Due to state control, business had little entrepreneurial freedom[39] in a regime that has been described as "command-capitalism".[74] In place of ordinary profit incentives guiding the economy, financial investment was regulated as per the needs of the state. The profit incentive for businessmen remained, but was greatly modified; Nazi agencies replaced the profit motive that automatically allocated investment, and the course of the economy.[75] Nazi government financing eventually dominated private financial investment and heavy business taxes limited self-financing of firms.[citation needed] The largest firms were mostly exempt from taxes on profits,[citation needed] however, government control was extensive.[76] Some economists argue that such control was responsible for the rationing, shortages, and low standard of living of Germans during this time.[77]

[1] -http://en.wikipedia.org/wiki/Economy_of_Nazi_Germany#Pre-war...


You can always compute a large similarity between two very different points by projecting them down onto a smaller space, particularly when the smaller space elides most of the real differences.

Or in other words, if you conceive of politics as "statists" versus anti-state proprietarians (what you call "libertarians", which by the way excludes actual anarchists), you can make anything look like anything.

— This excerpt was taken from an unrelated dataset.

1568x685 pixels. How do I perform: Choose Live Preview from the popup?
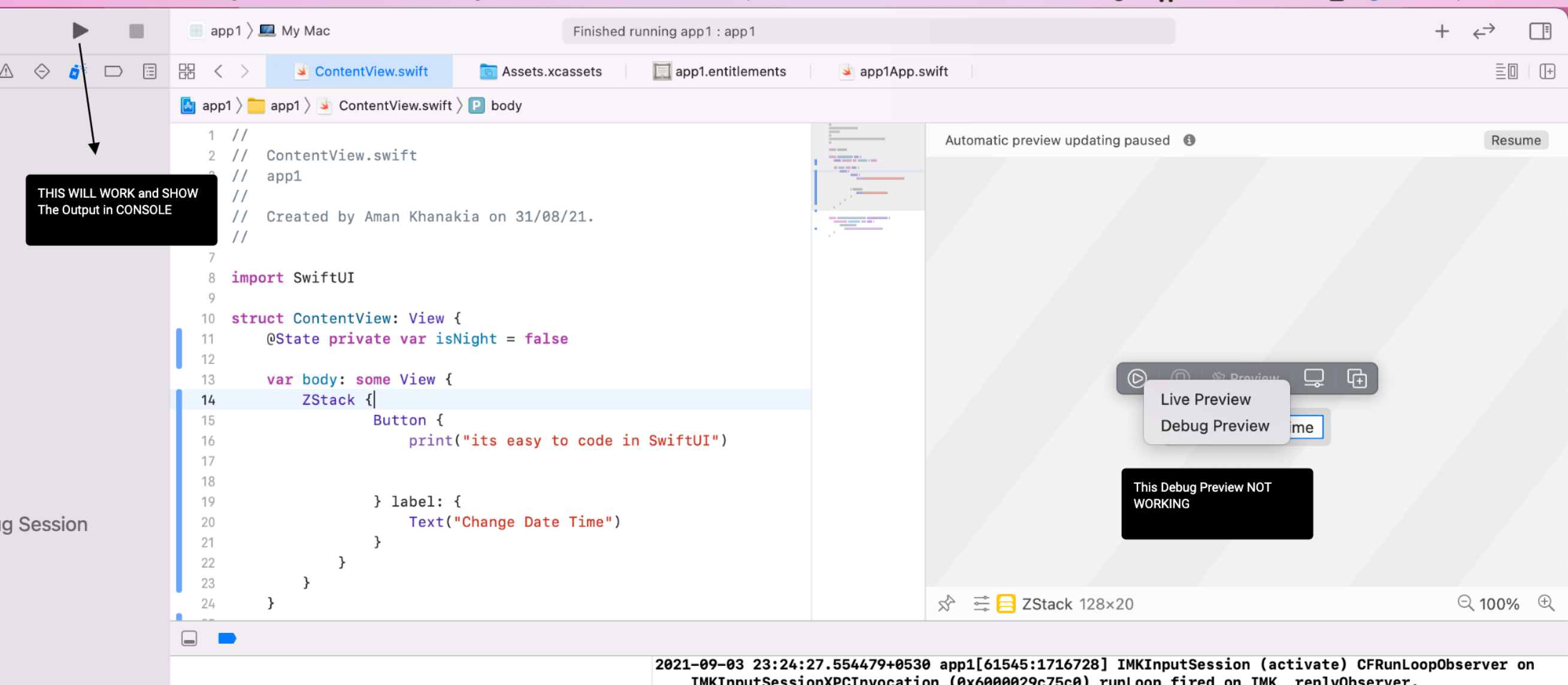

>It's kind of crazy to me the degree to which the left is becoming a movement built around kneejerk status quo bias, based on nothing but a distaste for the idea that someone might be making money off of making consumers' lives better.

What exactly are you referring to when you say "the left"? The movements I'm familiar with as such are openly pro-technology and blatantly utopian and anticapitalist on those grounds.


>Of course they aren't saying that, it would be political suicide to say it. But given the stubborn resistance to even using the credit card readers forced on them by utility commissions, do people really think that cabbies are aching to have apps between them and their customers that would thwart their ability to skip inconvenient fares or grab an easier ride on their way to a call?

And why should they? I'm against micromanaging any sector to death, and getting them to work with the smallest margins possible. If they can hold their own, all the better to them.

When does "applying technology" stops and abuse starts? One can imagine employees in offices fitted with colars that give them electric shocks (or automatically reduce their paycheck) everytime they slack even momentarily (e.g check HN or think something of their own outside work).

Would we go for a automated hell of surveillance and micromanaging of every action and transaction to get everybody to work as a maximum productivity machine?